Voltando no tempo para os dias de hoje, percebe-se que a globalização, ou melhor, o sistema globalizado de trabalho e sua organização estão causando no trabalhador o mesmo tipo de aflição e desconforto do passado - o medo do desemprego. Só que agora existe um agravante muito forte: a fase de transição parece que não terá fim, uma vez que a tecnologia se renova e se modifica numa velocidade nunca vista antes, exigindo da força de trabalho a necessidade de se adaptar às intermináveis novas regras do jogo e às complexidades, desafios e demandas da vida moderna, exigindo que ele tenha um nível educacional cada vez mais alto. Fernando Hernández coloca muito bem esta situação de mudança, mencionando uma série de características, entre as quais ele destaca:
As transformações no emprego, refletidas no aumento das diferenças entre o tipo dos trabalhos que os indivíduos realizam, a preparação requerida e a própria noção de trabalho. Até recentemente, a finalidade da formação, tanto profissional como universitária, era preparar para um trabalho estável, e para toda a vida. Hoje, os indivíduos se preparam para mudar de trabalho com frequência, lhes é exigido [...] [tipos de] habilidades e de conhecimentos - sobretudo flexibilidade, capacidade de adaptação e atitude de colaboração -, que há muito poucos anos eram competência apenas de um grupo muito reduzido de pessoas. (Hernández, 1998, p.44)
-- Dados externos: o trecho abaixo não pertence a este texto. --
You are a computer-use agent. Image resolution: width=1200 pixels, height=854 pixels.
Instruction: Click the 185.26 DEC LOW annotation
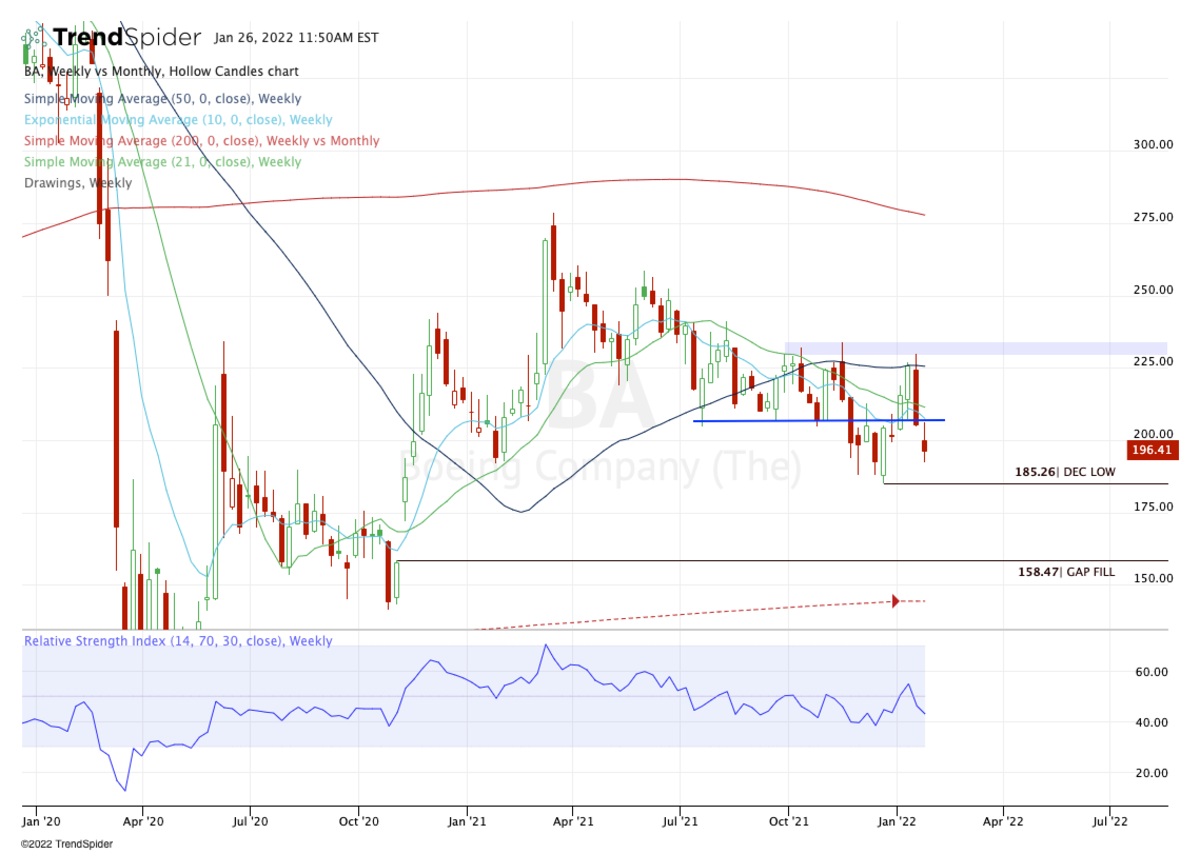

Em face desses novos desafios, deve-se refletir, dentre outras coisas, sobre: 1) a importância do ensino de qualidade nas escolas e universidades, as quais devem se adaptar a algumas exigências, como por exemplo, a elevação na qualidade da escolaridade básica (Ensino Fundamental e Ensino Médio), prevista na Lei de Diretrizes e Bases da Educação Nacional; 2) o preparo do docente no desenvolvimento de ações pedagógicas "customizadas" para atender um público-alvo heterogêneo: alunos com diferentes níveis culturais, intelectuais e cognitivos. Sendo assim, o professor do século XXI deve se preparar para o fato de que sua aula pode, e deve, ser modificada à medida que ela for se desenvolvendo na sala de aula, tanto em função dos conhecimentos prévios que o aluno tem de cada assunto (os quais servirão de base para a construção dos novos saberes), quanto da heterogeneidade dos mesmos. Portanto, a quem ele vai ensinar, o professor deve deixar três pontos bem claros: "o que" ensinar, "como" ensinar, e "por quê" ensinar. Além de se certificar de um quarto ponto igualmente importante: como saber se os alunos estão aprendendo.
Além disso, como o volume de informação disponível atualmente é assustador, ninguém tem condições de absorver o que se disponibiliza a cada dia. Portanto, é fundamental que o aluno aprenda a selecionar esta informação, analisá-la e saber utilizá-la. Em outras palavras, o aluno deve aprender a construir o conhecimento a partir dela e através da pesquisa.
Os tempos mudam, assim como também mudam a sociedade, a escola e as empresas. Dados publicados pela revista Time ajudam a mostrar porque os tempos estão mudando e o porquê da necessidade de proposta de mundança para reorientar a função da escola e o conteúdo do saber escolar:
Cada dia se guardam aproximadamente 20 milhões de palavras de informação técnica. Um leitor capaz de ler 1.000 palavras por minuto necessitaria [de] um mês e meio, lendo oito horas por dia, para poder ler a informação recolhida num só dia. O que significa que as possibilidades de acesso à informação vão além do professorado e dos livros-texto.
Produziu-se mais informações durante os últimos 30 anos do que nos últimos 5.000. Mais de 9.000 revistas são publicadas a cada ano nos Estados Unidos, e quase 1.000 livros se publicam a cada dia no mundo. O que quer dizer que é necessário aprender a selecionar a informação que se produz e da qual dispomos. (Hernández, 1998, p.65)
Neste contexto, o ensino voltado para a compreensão exerce um papel importante, uma vez que ele coloca o aluno em condições de pensar e agir de maneira flexível em função do que aprendeu.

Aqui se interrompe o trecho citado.